Flink Kafka-如何使App并行运行? [英] Flink Kafka - how to make App run in Parallel?
问题描述
我正在使用Flink创建一个应用程序
I am creating a app in Flink to
- 阅读主题中的消息
- 对其进行一些简单的处理
- 将结果写到另一个主题
我的代码可以工作,但是它 不能并行运行
我该怎么办?
看来我的代码仅在一个线程/块上运行?
My code does work, however it does not run in parallel
How do I do that?
It seems my code runs only on one thread/block?
在Flink Web仪表板上:
On the Flink Web Dashboard:
- 应用程序进入运行状态
- 但是,概述子任务中仅显示一个块
- 接收/发送的字节数,接收/发送的记录始终为零(无更新)
这是我的代码,请协助我学习如何拆分我的应用程序以使其能够并行运行,我是否正确编写了该应用程序?
Here is my code, please assist me in learning how to split my app to be able to run in parallel, and am I writing the app correctly?
public class SimpleApp {
public static void main(String[] args) throws Exception {
// create execution environment INPUT
StreamExecutionEnvironment env_in =
StreamExecutionEnvironment.getExecutionEnvironment();
// event time characteristic
env_in.setStreamTimeCharacteristic(TimeCharacteristic.EventTime);
// production Ready (Does NOT Work if greater than 1)
env_in.setParallelism(Integer.parseInt(args[0].toString()));
// configure kafka consumer
Properties properties = new Properties();
properties.setProperty("zookeeper.connect", "localhost:2181");
properties.setProperty("bootstrap.servers", "localhost:9092");
properties.setProperty("auto.offset.reset", "earliest");
// create a kafka consumer
final DataStream<String> consumer = env_in
.addSource(new FlinkKafkaConsumer09<>("test", new
SimpleStringSchema(), properties));
// filter data
SingleOutputStreamOperator<String> result = consumer.filter(new
FilterFunction<String>(){
@Override
public boolean filter(String s) throws Exception {
return s.substring(0, 2).contentEquals("PS");
}
});
// Process Data
// Transform String Records to JSON Objects
SingleOutputStreamOperator<JSONObject> data = result.map(new
MapFunction<String, JSONObject>()
{
@Override
public JSONObject map(String value) throws Exception
{
JSONObject jsnobj = new JSONObject();
if(value.substring(0, 2).contentEquals("PS"))
{
// 1. Raw Data
jsnobj.put("Raw_Data", value.substring(0, value.length()-6));
// 2. Comment
int first_index_comment = value.indexOf("$");
int last_index_comment = value.lastIndexOf("$") + 1;
// - set comment
String comment =
value.substring(first_index_comment, last_index_comment);
comment = comment.substring(0, comment.length()-6);
jsnobj.put("Comment", comment);
}
else {
jsnobj.put("INVALID", value);
}
return jsnobj;
}
});
// Write JSON to Kafka Topic
data.addSink(new FlinkKafkaProducer09<JSONObject>("localhost:9092",
"FilteredData",
new SimpleJsonSchema()));
env_in.execute();
}
}
我的代码确实有效,但是它似乎只能在单个线程上运行 (显示一个块)在Web界面中(没有数据传递,因此发送/接收的字节不会更新).
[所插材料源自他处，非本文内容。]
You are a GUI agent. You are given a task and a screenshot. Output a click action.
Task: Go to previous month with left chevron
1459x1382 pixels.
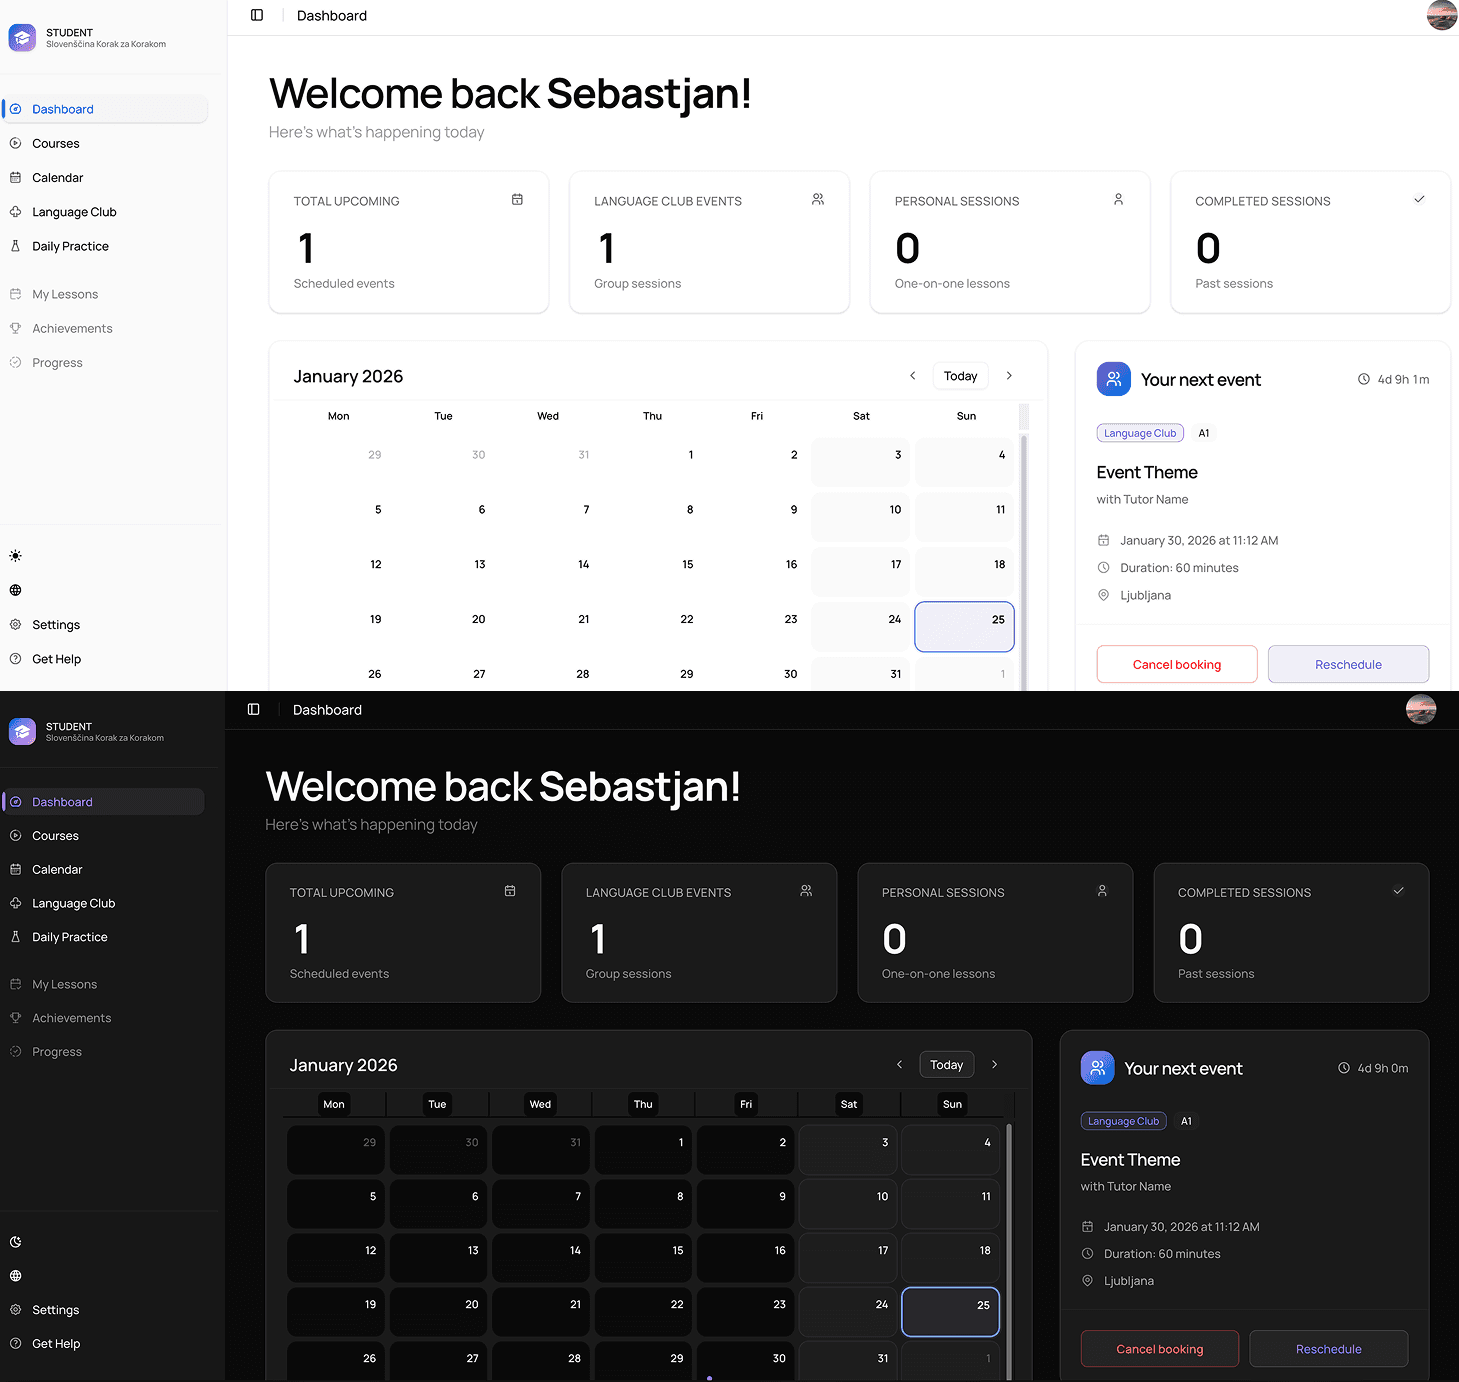(912, 375)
My code does work, but it seems to run only on a single thread ( One block shown ) in web interface ( No passing of data, hence the bytes sent / received are not updated ).
如何使其并行运行?
推荐答案
要并行运行作业,您可以做两件事:
To run your job in parallel you can do 2 things:
- 在环境级别上增加工作的并行度-即执行 之类的操作
StreamExecutionEnvironment env_in = StreamExecutionEnvironment.getExecutionEnvironment().setParallelism(4);
StreamExecutionEnvironment env_in = StreamExecutionEnvironment.getExecutionEnvironment().setParallelism(4);
但这只会增加flink读取数据后的并行度,因此,如果源更快地生成数据,则可能无法充分利用它.
But this would only increase parallelism at flink end after it reads the data, so if the source is producing data faster it might not be fully utilized.
- 要完全并行化您的作业,请为您的kafka主题设置多个分区,最好是flink作业需要的并行度.因此,在创建kafka主题时,您可能需要执行以下操作:
bin/kafka-topics.sh --create --zookeeper本地主机:2181 -复制因子3-分区4-主题测试
bin/kafka-topics.sh --create --zookeeper localhost:2181 --replication-factor 3 --partitions 4 --topic test
这篇关于Flink Kafka-如何使App并行运行?的文章就介绍到这了,希望我们推荐的答案对大家有所帮助,也希望大家多多支持IT屋!